Power is something I’ve written about before. I get it. Really I do. I recycle. I like our planet. I want it to be livable for my grand-kids, etc.
But, when work is going to be done on a computer, why you want it to take 2x as long to do the same work, that will end up burning basically the same amount of energy (just less/minute), plus burning my time sitting around waiting on 145 Windows updates to install for hours… is beyond me.
For some troubleshooting I was doing, I needed to validate some things in Windows Server 2012. So I installed it. It took forever. Even on 8 cores, 8GB of RAM, and backed by a solid state drive. Like, an hour to install. And 2 hours to apply 145 updates from Microsoft and it still wasn’t fully done, just the first pass…
So. This is what my system looked like running Windows Update on a Server 2012 (non-R2) vm:
So, CPU 3 is parked. I don’t care much for core parking. Especially not in older OSes on older hardware. Also see how cores 0/1/2 are busy, really busy, and 3/4/5/6/7 are all parked/quiet? Is that good? Why did I allocate 8 cores to this box? Because I want it to get stuff done faster. Not to save power with core parking.

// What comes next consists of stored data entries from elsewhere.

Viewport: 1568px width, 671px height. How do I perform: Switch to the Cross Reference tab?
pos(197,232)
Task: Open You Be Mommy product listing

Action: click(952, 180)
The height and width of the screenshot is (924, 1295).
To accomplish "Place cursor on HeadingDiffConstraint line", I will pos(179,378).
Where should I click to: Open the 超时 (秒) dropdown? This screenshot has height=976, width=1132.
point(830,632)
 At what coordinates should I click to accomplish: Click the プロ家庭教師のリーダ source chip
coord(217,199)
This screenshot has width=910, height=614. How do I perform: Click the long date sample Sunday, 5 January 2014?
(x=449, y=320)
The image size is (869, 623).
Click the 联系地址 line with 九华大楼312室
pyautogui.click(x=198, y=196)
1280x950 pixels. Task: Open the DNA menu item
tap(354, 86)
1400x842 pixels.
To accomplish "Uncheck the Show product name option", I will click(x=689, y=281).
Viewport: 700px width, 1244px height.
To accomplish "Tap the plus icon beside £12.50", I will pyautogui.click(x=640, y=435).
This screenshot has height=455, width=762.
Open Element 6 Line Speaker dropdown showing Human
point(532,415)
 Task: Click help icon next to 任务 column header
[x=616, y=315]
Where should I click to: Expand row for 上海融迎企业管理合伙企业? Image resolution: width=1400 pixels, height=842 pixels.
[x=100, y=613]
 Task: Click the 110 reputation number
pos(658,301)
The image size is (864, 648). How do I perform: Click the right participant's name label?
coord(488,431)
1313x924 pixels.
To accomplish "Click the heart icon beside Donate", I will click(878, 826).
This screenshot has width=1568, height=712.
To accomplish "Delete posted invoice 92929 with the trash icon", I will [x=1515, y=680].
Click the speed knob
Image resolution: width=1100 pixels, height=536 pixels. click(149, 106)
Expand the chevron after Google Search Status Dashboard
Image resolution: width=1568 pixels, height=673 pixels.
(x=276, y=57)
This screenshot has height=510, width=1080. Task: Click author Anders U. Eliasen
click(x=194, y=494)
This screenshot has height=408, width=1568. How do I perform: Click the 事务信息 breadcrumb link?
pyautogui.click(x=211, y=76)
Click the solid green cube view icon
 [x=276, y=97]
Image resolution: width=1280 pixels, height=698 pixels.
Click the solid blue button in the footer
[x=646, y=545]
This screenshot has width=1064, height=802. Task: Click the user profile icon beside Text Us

What’s the big deal, you may ask… Here’s the big deal:
Slow Performance on Windows Server when using the “Balanced” Power Plan
But dude, you’ll say, chill out. No. Here’s why:
Hosts Become Unresponsive with XenServer on Nehalem and Westmere CPUs
I quote:
“In addition to the total system lockups, C-states have been linked to a number of less severe issues, such as erratic network performance, resets on storage adapters, random crashed processes, and the overall system performance.”
BIOS to high perf, power plan to high perf, C-states off.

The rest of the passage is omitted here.